Urban innovation, decentralisation, and adequate municipal finance will all come about if there is a proper process of cross subsidisation of the cost of development of all parts of cities. It will not happen if the large population is used for their services, but are not allowed to participate and improve their lives on an equal basis. Teams consisting of a number of qualified Indian professionals conversant with Indian realities, and the way of life, need to be made responsible for planning and implementation of urban development at all levels. It is essential that development from the village level to the local mandi towns, as well as the growing cities, all be properly planned with the active involvement of qualified professionals at all stages on an on-going basis. The present system of preparing one-time plans, followed by the issue of endless change-of-use notifications is outdated, and should be scrapped. All available digital tools should be effectively used to bring in place a system of planning, which is constantly monitored in response to changing needs. All professional institutes need to come together to help chart out a comprehensive system for the planning of future urban development.
If we really want change to come about, our approach to development will need to change.

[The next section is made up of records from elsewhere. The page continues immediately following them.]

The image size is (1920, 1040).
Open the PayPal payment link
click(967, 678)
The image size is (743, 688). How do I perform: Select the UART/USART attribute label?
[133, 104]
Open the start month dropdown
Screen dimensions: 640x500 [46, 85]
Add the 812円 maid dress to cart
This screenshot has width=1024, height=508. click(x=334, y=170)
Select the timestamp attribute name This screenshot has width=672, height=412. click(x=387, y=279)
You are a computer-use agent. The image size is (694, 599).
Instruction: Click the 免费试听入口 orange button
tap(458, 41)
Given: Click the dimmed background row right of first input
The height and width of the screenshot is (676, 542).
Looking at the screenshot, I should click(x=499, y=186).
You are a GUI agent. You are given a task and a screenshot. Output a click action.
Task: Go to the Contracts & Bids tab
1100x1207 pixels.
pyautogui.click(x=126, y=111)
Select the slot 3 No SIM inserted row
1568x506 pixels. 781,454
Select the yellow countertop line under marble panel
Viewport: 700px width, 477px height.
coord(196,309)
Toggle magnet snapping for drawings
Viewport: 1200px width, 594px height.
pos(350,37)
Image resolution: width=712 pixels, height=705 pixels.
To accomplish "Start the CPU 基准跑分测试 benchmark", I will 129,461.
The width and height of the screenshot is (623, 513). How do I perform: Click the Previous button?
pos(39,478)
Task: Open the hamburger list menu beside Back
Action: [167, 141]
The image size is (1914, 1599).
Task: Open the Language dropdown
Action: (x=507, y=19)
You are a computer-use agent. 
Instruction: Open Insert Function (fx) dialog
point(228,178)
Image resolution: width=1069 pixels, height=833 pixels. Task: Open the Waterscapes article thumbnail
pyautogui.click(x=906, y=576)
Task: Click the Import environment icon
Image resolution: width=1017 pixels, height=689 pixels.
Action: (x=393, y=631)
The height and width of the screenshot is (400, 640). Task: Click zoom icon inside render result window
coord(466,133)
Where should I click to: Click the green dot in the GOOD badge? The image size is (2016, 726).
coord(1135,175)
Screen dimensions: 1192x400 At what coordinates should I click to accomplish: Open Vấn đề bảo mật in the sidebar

By all means create economies of scale, focus on land and labour reforms, push agriculture and encourage innovation, but with the active support and involvement of all sections that constitute our diverse population. The cities can and will govern themselves without depending on the state and central governments if they have control of development without continuous political interference and exploitation.
(Disclaimer: The views and opinion expressed here are those of the author(s) and do not necessarily reflect the official position of STIR or its Editors.)